4. Iterative refinement is applied to improve the computed solution matrix and calculate error bounds and backward error estimates for it.

## Input Parameters

 matrix_layout Specifies whether matrix storage layout is row major (LAPACK_ROW_MAJOR) or column major (LAPACK_COL_MAJOR). fact Must be 'F' or 'N'. Specifies whether or not the factored form of the matrix A is supplied on entry. If fact = 'F': on entry, df and ef contain the factored form of A. Arrays d, e, df, and ef will not be modified. If fact = 'N', the matrix A will be copied to df and ef, and factored. n The order of matrix A; n≥ 0. nrhs The number of right-hand sides, the number of columns in B; nrhs≥ 0. d, df Arrays: d (size n), df (size n). The array d contains the n diagonal elements of the tridiagonal matrix A. The array df is an input argument if fact = 'F' and on entry contains the n diagonal elements of the diagonal matrix D from the L*D*LT (real)/ L*D*LH (complex) factorization of A. e,ef,b Arrays: e (size n -1), ef (size n -1), b, size max(ldb*nrhs) for column major layout and max(ldb*n) for row major layout. The array e contains the (n - 1) subdiagonal elements of the tridiagonal matrix A. The array ef is an input argument if fact = 'F' and on entry contains the (n - 1) subdiagonal elements of the unit bidiagonal factor L from the L*D*LT (real)/ L*D*LH (complex) factorization of A. The array b contains the matrix B whose columns are the right-hand sides for the systems of equations. ldb The leading dimension of b; ldb≥ max(1, n) for column major layout and ldb≥nrhs for row major layout. ldx The leading dimension of x; ldx≥ max(1, n) for column major layout and ldx≥nrhs for row major layout.

## Output Parameters

 x Array, size max(1, ldx*nrhs) for column major layout and max(1, ldx*n) for row major layout. If info = 0 or info = n+1, the array x contains the solution matrix X to the system of equations. df, ef These arrays are output arguments if fact = 'N'. See the description of df, ef in Input Arguments section. rcond An estimate of the reciprocal condition number of the matrix A after equilibration (if done). If rcond is less than the machine precision (in particular, if rcond = 0), the matrix is singular to working precision. This condition is indicated by a return code of info > 0. ferr Array, size at least max(1, nrhs). Contains the estimated forward error bound for each solution vector xj (the j-th column of the solution matrix X). If xtrue is the true solution corresponding to xj, ferrj is an estimated upper bound for the magnitude of the largest element in (xj - xtrue) divided by the magnitude of the largest element in xj. The estimate is as reliable as the estimate for rcond, and is almost always a slight overestimate of the true error. berr Array, size at least max(1, nrhs). Contains the component-wise relative backward error for each solution vector xj, that is, the smallest relative change in any element of A or B that makes xj an exact solution.

## Return Values

This function returns a value info.

If info = 0, the execution is successful.

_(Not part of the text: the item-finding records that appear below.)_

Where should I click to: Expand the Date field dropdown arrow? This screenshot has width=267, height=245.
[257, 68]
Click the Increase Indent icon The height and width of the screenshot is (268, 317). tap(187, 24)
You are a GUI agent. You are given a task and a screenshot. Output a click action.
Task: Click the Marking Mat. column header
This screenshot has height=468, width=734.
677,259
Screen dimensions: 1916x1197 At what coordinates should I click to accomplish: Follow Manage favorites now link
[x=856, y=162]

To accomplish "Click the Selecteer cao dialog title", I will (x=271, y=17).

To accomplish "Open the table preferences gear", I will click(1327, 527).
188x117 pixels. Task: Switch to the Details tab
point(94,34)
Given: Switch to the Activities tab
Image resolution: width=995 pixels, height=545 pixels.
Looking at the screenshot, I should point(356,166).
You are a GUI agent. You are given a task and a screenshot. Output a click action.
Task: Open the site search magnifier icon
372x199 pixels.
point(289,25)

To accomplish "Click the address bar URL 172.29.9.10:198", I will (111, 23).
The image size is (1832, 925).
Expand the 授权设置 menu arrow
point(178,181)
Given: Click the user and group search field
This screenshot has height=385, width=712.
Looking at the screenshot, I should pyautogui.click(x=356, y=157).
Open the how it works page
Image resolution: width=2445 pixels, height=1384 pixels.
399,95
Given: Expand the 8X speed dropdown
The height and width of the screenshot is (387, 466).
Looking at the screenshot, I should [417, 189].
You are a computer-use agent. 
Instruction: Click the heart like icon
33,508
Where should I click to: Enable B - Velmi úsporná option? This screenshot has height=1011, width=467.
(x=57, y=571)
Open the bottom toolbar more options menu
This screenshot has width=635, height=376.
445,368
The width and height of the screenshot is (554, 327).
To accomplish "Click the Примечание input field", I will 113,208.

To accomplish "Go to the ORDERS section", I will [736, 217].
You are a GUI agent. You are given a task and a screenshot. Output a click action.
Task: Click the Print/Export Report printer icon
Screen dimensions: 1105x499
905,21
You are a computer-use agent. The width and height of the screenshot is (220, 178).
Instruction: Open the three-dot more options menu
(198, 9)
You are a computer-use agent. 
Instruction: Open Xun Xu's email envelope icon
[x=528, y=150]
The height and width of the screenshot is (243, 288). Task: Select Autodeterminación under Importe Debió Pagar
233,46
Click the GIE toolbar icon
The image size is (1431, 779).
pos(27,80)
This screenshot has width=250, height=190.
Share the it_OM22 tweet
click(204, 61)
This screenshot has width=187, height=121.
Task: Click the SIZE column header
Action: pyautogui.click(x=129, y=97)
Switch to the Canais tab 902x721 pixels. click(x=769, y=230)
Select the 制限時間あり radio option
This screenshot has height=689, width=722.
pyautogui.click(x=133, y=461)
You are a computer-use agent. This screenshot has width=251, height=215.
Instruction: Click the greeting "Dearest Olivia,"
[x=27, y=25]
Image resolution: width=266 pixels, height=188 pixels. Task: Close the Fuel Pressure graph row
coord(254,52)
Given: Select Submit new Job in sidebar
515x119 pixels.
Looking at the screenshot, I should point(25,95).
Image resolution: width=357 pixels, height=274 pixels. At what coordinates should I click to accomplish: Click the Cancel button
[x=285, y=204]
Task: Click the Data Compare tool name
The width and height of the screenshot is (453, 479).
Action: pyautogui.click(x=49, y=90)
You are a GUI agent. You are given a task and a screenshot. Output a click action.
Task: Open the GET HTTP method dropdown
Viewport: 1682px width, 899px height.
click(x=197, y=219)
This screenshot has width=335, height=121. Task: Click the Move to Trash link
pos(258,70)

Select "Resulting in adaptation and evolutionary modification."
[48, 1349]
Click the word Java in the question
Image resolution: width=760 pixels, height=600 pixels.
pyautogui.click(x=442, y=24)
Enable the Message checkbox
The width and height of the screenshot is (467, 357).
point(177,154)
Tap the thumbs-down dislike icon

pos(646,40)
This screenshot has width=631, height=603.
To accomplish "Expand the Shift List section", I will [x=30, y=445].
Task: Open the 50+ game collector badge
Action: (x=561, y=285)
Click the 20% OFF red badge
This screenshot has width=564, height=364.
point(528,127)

If info = -i, parameter i had an illegal value.

If info = i, and in, the leading minor of order i (and therefore the matrix A itself) is not positive-definite, so the factorization could not be completed, and the solution and error bounds could not be computed; rcond =0 is returned.

If info = i, and i = n + 1, then U is nonsingular, but rcond is less than machine precision, meaning that the matrix is singular to working precision. Nevertheless, the solution and error bounds are computed because there are a number of situations where the computed solution can be more accurate than the value of rcond would suggest.